NDR Info Hintergrund

Entführungen, Korruption, Gewalt - Haiti in politischer Dauerkrise

Sonntag, 20. Juni 2021, 20:15 bis 20:30 Uhr, NDR Info

Eine geballte Faust vor der Flagge von Haiti. © dpa picture alliance Foto: John Lamparski

Ein Feature von Anne Demmer, ARD-Studio Mexiko

Ein wütender Protestant tritt auf ein Plakat ein. Dahinter brennt es. © dpa picture alliance Foto: Sabin Johnson
Inflation, Massenarbeitslosigkeit, schlechte Versorgung. Die Wut in der Bevölkerung ist groß.

Im Jahr 2010 wurde Haiti von einem schweren Erdbeben erschüttert: Mehr als 300.000 Menschen starben, Gebäude stürzten massenweise ein. Die Verwüstungen waren verheerend, die internationale Hilfen auf Haiti oft unkoordiniert. Gut zehn Jahre später ist das Land - flächenmäßig so groß wie Brandenburg - in einer politischen Dauerkrise.

Vom Erdbeben hat sich Haiti nie richtig erholt. Brennende Barrikaden, Entführungen und die Gewalt von konkurrierenden Gangs prägen den Alltag des Karibikstaates.
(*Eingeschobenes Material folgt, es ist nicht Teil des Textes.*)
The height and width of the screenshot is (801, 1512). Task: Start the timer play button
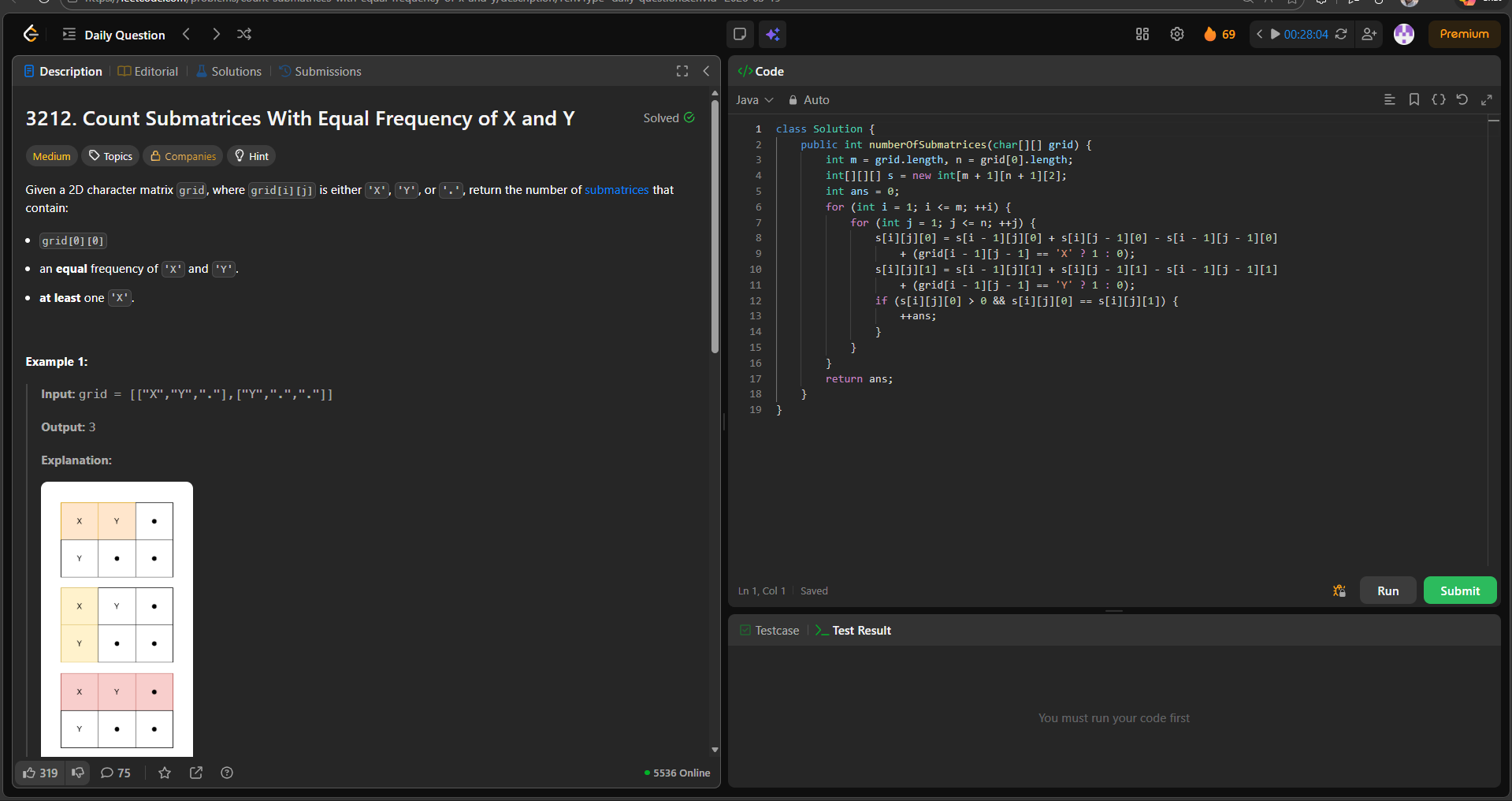coord(1275,34)
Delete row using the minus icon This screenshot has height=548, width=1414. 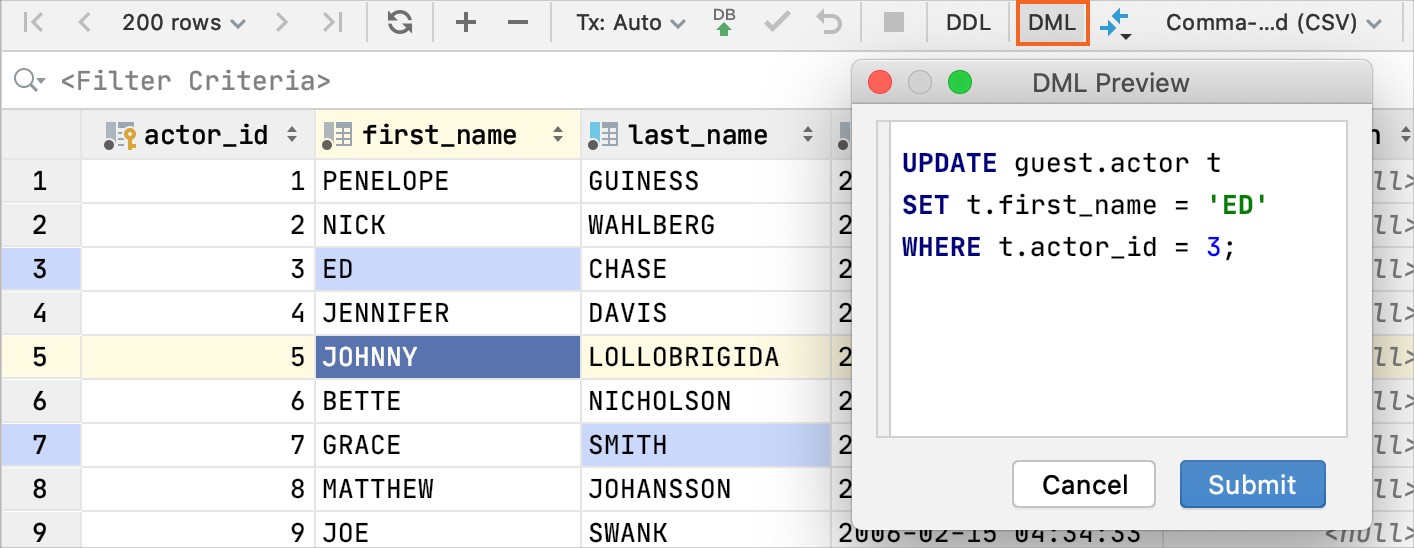(517, 23)
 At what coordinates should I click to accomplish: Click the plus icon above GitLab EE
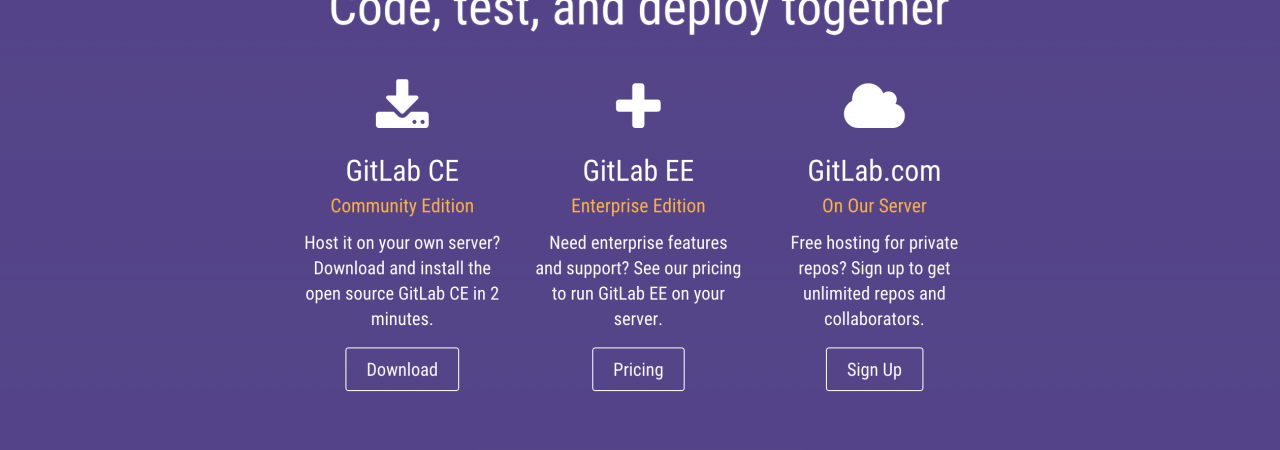(x=638, y=106)
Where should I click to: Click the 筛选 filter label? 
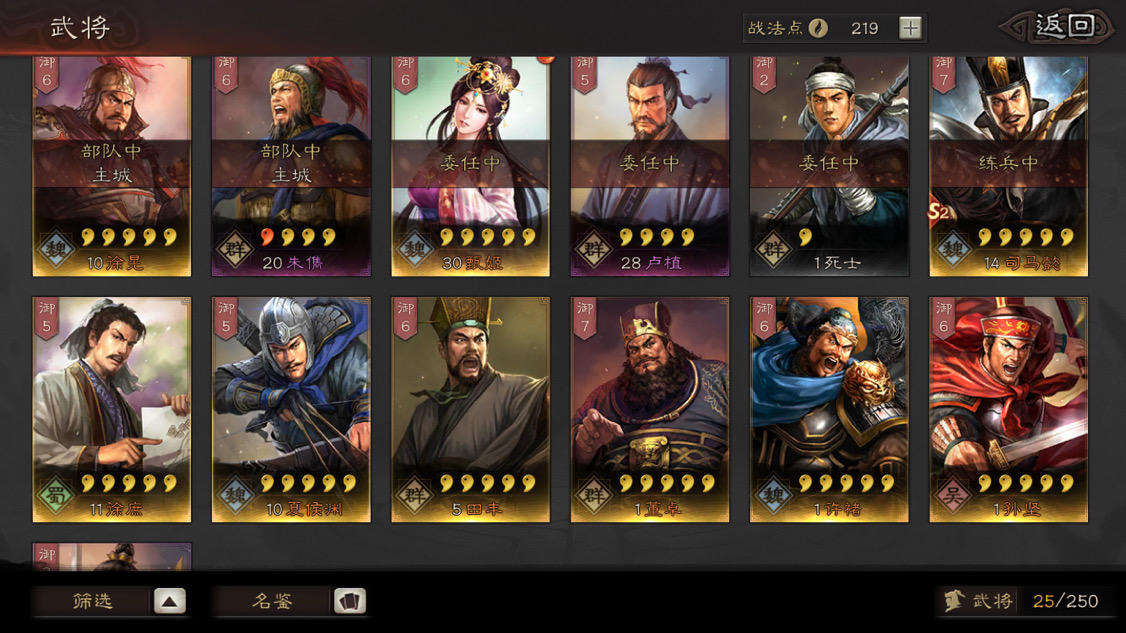(x=93, y=601)
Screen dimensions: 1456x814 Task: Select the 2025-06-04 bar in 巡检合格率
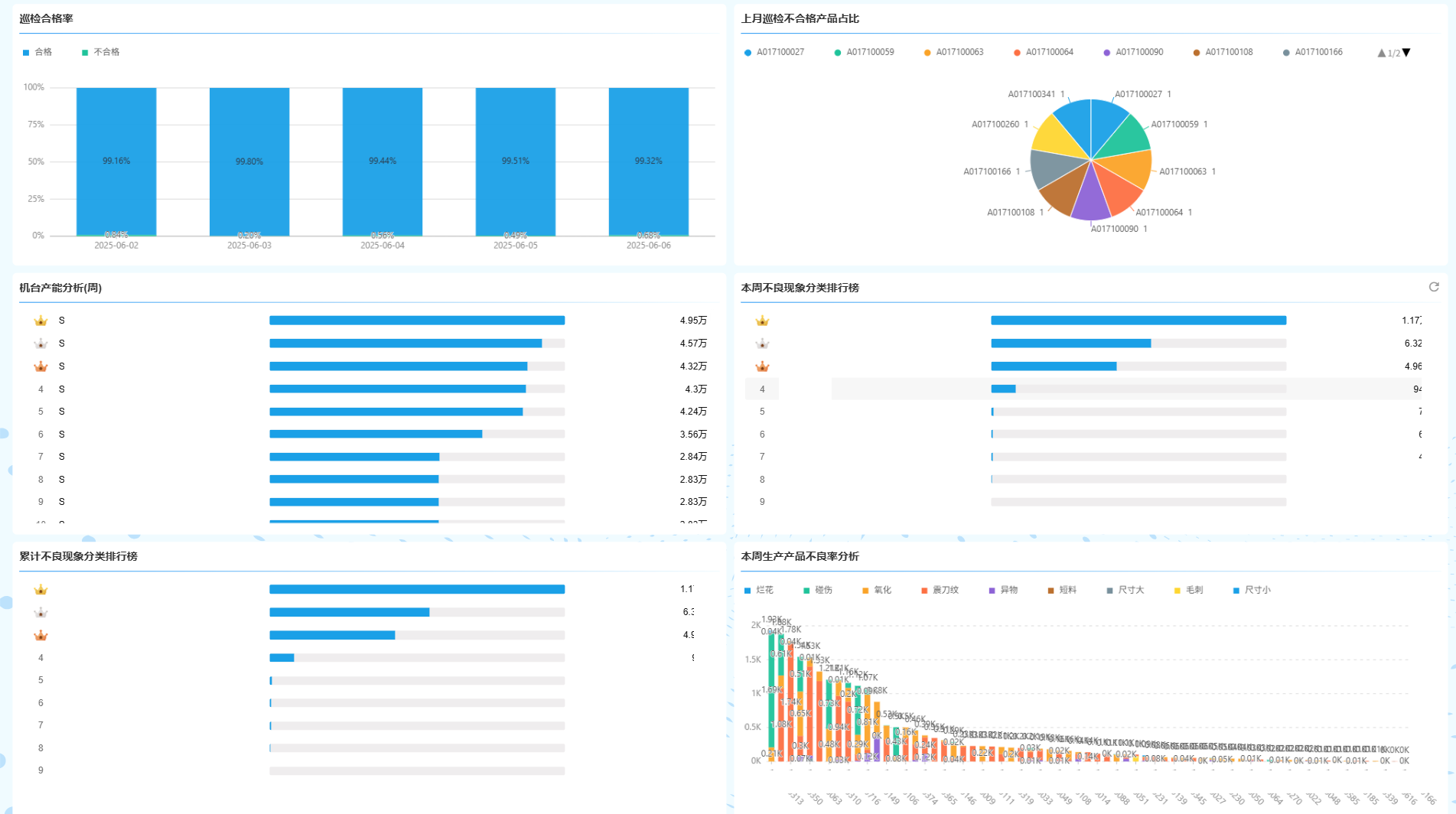point(382,161)
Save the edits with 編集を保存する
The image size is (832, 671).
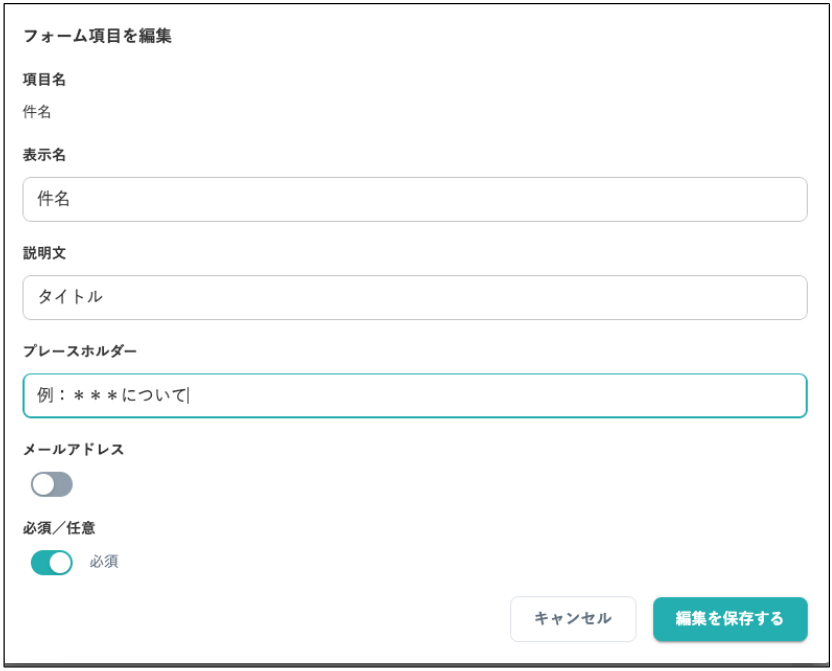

Nur von der Pandemie ist das Land bisher trotz katastrophaler hygienischer Zustände vergleichsweise verschont geblieben.

Seit Januar 2020 hat Haiti kein funktionierendes Parlament mehr. Staatschef Jovenel Moise regiert per Dekret - und kann dabei auf die Unterstützung der US-Regierung zählen. Präsident Moise werden Korruption und enge Verbindungen zu kriminellen Banden vorgeworfen. Kritik wird mittlerweile auch von der Kirche laut.